Le Covid-19 a tué 9305 personnes en Suisse en 2020, lors de la première année de la pandémie. 96,1% d'entre elles souffraient d'au moins une maladie concomitante, qui n'était toutefois pas la cause du décès, selon l'Office fédéral de la statistique (OFS).

La principale maladie non mortelle accompagnant une infection au coronavirus était une maladie de l'appareil cardio-respiratoire (68,9%), en particulier des infections cardiaques ou pulmonaires, précise l'OFS dans sa statistique provisoire des causes de décès pour 2020 publiée vendredi.

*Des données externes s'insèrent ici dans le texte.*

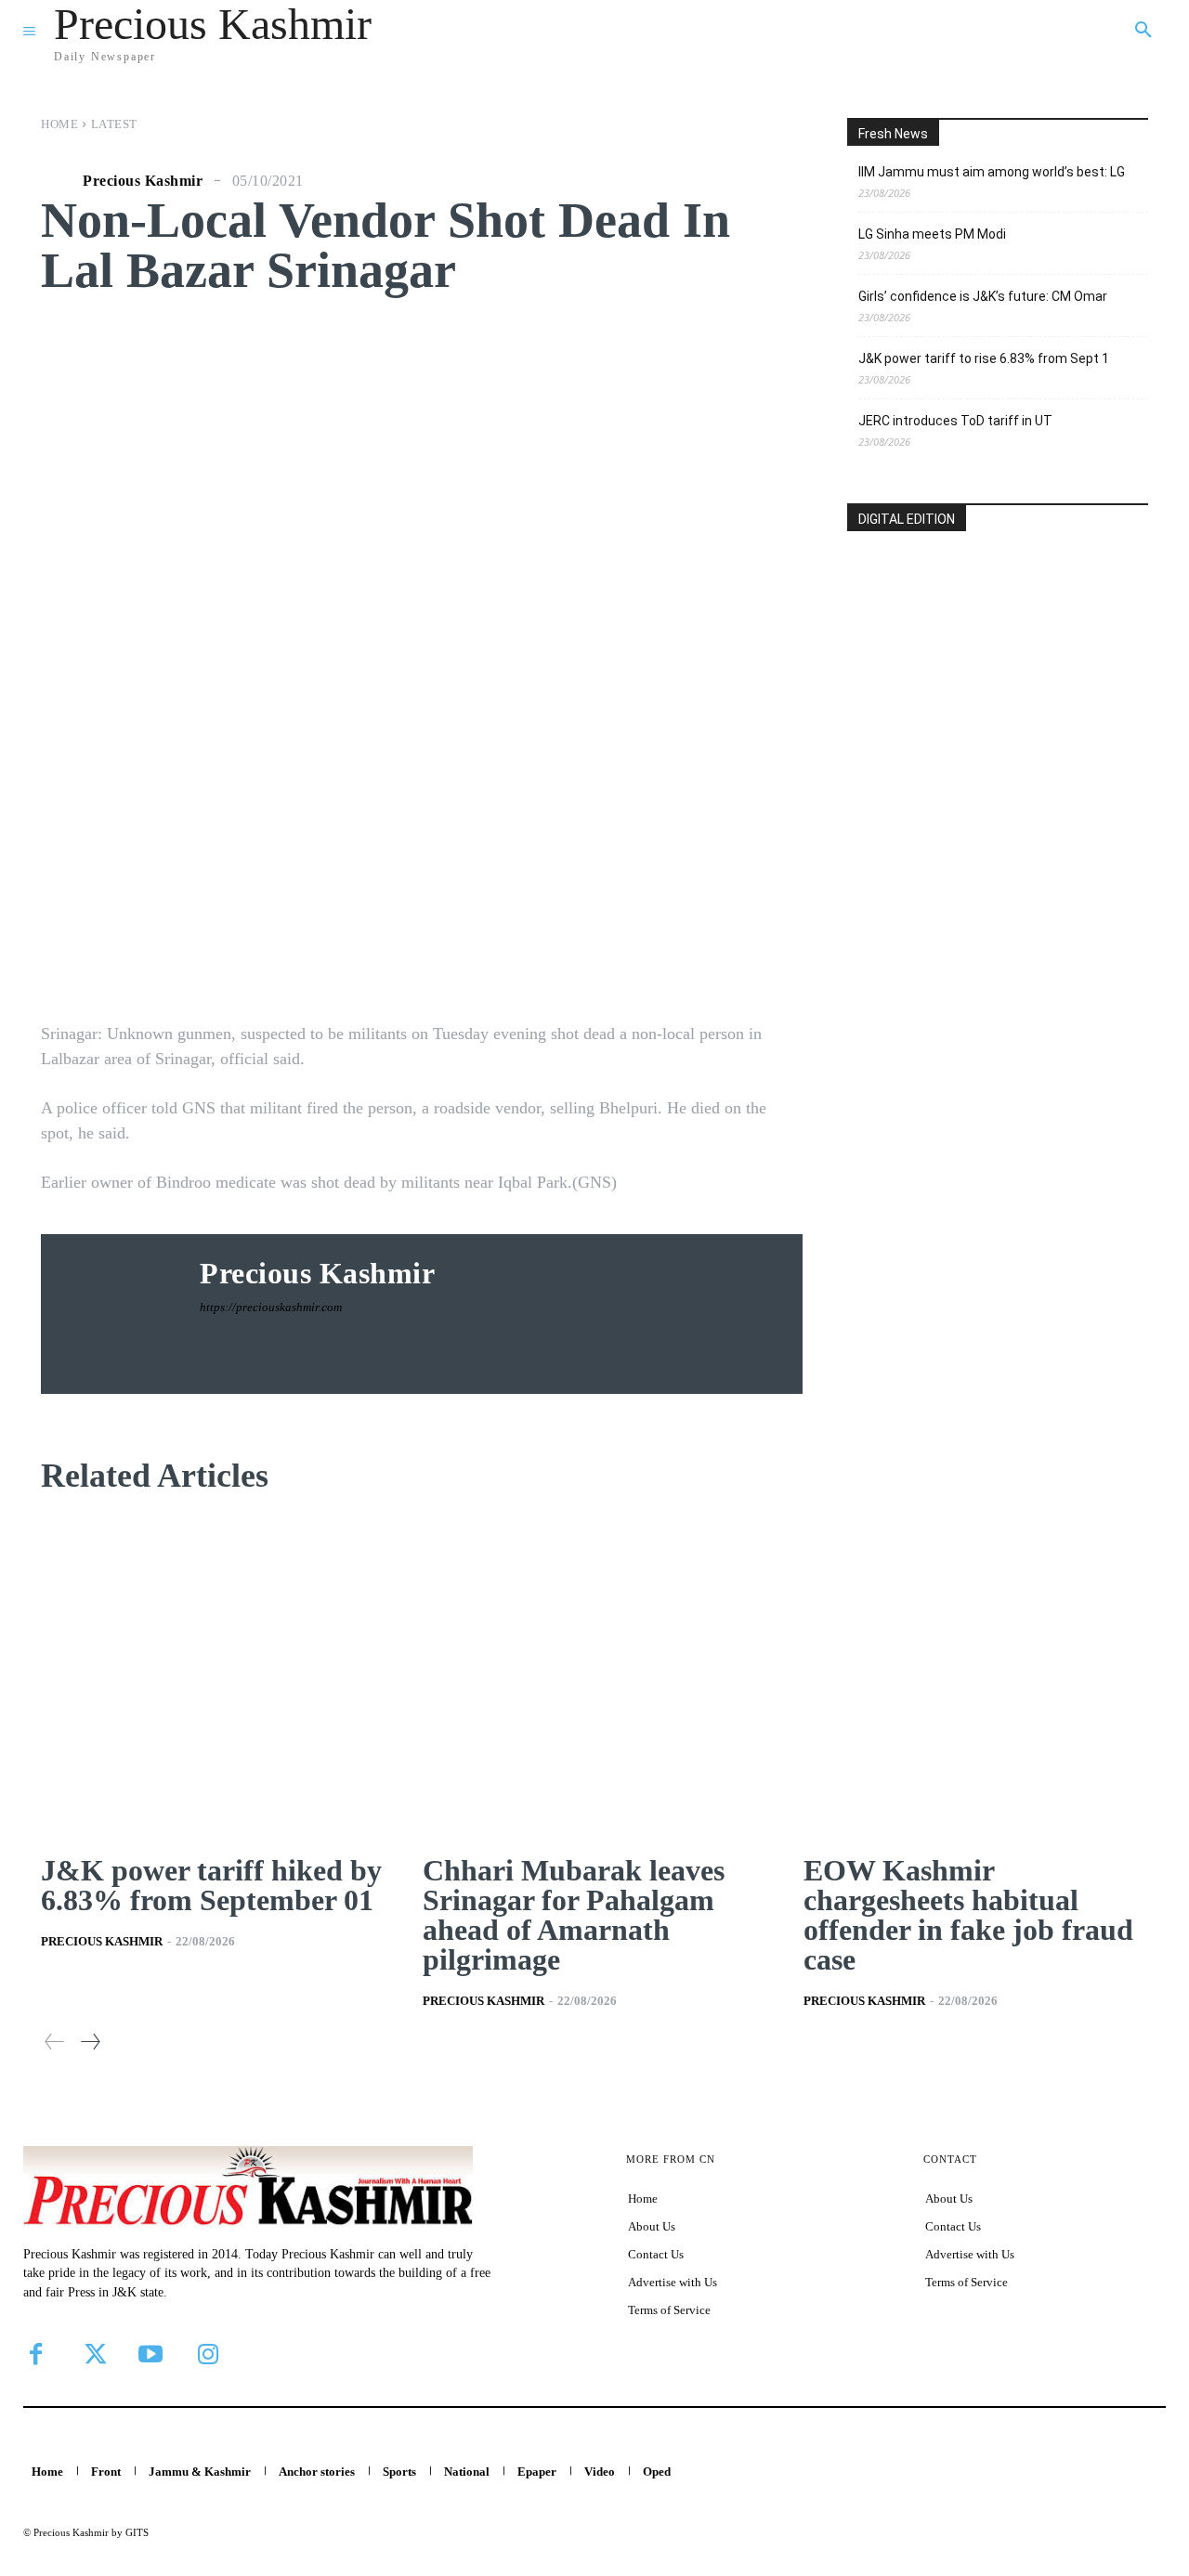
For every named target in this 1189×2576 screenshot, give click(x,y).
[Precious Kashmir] (59, 181)
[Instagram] (208, 2354)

Par ailleurs, un quart des personnes décédées (22,4%) souffraient de démence, 13,5% de diabète sucré et 9,7% d'une tumeur maligne. L'OFS précise qu'il peut y avoir plusieurs maladies concomitantes par cas de Covid-19.

Plus des deux tiers des victimes (6544) ont succombé à la maladie durant la deuxième vague, en novembre et décembre. Durant le semi-confinement de mars-avril, l'OFS a dénombré 1890 décès dus au coronavirus. La pandémie a essentiellement frappé les plus de 65 ans.

Différence avec l'OFSP

Les chiffres de l'OFS montrent une grande différence avec ceux publiés par l'Office fédéral de la santé publique (OFSP). Ce dernier avait fait état de 6907 décès. La divergence vient de bases de données différentes.

L'OFSP se base sur le système d'annonce des cabinets médicaux et publie ses données sous la pression du temps. Les statistiques des causes de décès de l'OFS se basent pour leur part sur les données des offices d'état-civil auxquels les médecins adressent les certificats de décès mentionnant les causes principales des décès et les maladies concomitantes.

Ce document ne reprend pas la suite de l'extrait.